Edit on github

External Python DAG

If you need additional libraries for your DAG such as pandas, let us know so that we can configure them in your environment.

Note

Below we make use of a python_scripts folder inside the orchestrate folder and develop as a best practice we locate our custom scripts in this location.

orchestrate/python_scripts

#sample_script.py

import pandas as pd

def print_sample_dataframe():

    # Creating a simple DataFrame
    data = {'Name': ['Alice', 'Bob', 'Charlie'],
            'Age': [25, 30, 35],
            'City': ['New York', 'San Francisco', 'Los Angeles']}

    df = pd.DataFrame(data)

    # Displaying the DataFrame
    print("DataFrame created using Pandas:")
    print(df)

print_sample_dataframe()

orchestrate/dags

Create a DAG in the dags folder.

To run the custom script from an Airflow DAG, you will use the DatacovesBashOperator as seen in the python_task below.

Tip

See Datacoves Operators documentation for more information on the Datacoves Airflow Operators.

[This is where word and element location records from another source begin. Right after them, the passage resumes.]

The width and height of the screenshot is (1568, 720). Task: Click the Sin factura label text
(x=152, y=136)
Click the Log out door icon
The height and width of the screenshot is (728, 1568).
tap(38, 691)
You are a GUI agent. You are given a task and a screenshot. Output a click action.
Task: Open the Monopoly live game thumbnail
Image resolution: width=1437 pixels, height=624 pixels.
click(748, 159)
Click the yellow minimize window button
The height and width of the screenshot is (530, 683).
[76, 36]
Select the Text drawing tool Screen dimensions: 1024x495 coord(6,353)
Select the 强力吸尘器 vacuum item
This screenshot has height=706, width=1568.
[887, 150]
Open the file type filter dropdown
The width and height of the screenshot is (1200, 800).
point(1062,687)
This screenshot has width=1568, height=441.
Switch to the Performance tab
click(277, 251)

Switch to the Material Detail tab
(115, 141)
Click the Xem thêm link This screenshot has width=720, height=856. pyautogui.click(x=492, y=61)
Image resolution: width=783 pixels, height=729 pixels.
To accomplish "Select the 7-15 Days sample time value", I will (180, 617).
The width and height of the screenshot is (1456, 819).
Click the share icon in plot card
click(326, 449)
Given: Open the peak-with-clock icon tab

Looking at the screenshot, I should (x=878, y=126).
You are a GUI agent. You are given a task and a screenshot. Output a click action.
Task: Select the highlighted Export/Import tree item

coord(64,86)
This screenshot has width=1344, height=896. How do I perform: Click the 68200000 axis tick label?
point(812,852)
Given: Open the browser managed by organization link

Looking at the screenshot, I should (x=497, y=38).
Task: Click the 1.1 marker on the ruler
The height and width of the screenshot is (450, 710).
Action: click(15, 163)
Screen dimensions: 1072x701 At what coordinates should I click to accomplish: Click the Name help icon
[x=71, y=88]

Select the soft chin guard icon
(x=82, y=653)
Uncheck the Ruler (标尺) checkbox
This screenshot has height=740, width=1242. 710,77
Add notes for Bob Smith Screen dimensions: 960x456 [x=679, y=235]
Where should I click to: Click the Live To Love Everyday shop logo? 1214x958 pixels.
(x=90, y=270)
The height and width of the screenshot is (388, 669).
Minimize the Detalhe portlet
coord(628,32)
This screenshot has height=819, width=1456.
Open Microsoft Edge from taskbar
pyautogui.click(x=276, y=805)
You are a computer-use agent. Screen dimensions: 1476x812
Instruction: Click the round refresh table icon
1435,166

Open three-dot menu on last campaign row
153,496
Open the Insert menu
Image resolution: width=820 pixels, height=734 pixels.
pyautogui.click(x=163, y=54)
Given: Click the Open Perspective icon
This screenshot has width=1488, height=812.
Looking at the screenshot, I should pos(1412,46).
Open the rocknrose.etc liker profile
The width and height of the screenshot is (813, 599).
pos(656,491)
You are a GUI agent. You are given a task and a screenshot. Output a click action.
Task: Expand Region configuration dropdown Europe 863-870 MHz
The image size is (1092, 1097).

from airflow.decorators import dag
from operators.datacoves.bash import DatacovesBashOperator
from pendulum import datetime

# Only here for reference, this is automatically activated by Datacoves Operator
DATACOVES_VIRTUAL_ENV = "/opt/datacoves/virtualenvs/main/bin/activate"

@dag(
    default_args={
        "start_date": datetime(2022, 10, 10),
        "owner": "Noel Gomez",
        "email": "gomezn@example.com",
        "email_on_failure": True,
    },
    catchup=False,
    tags=["version_6"],
    description="Datacoves Sample dag",
    # This is a regular CRON schedule. Helpful resources
    # https://cron-ai.vercel.app/
    # https://crontab.guru/
    schedule_interval="0 0 1 */12 *",
)
def datacoves_sample_dag():

    # This is calling an external Python file after activating the venv
    # use this instead of the Airflow Python Operator
    python_task = DatacovesBashOperator(
        task_id = "run_python_script",
        # Virtual Environment is automatically activated. Can be set to False to access Airflow environment variables.
        # activate_venv=True,
        bash_command = "python orchestrate/python_scripts/sample_script.py"
    )

# Invoke Dag
dag = datacoves_sample_dag()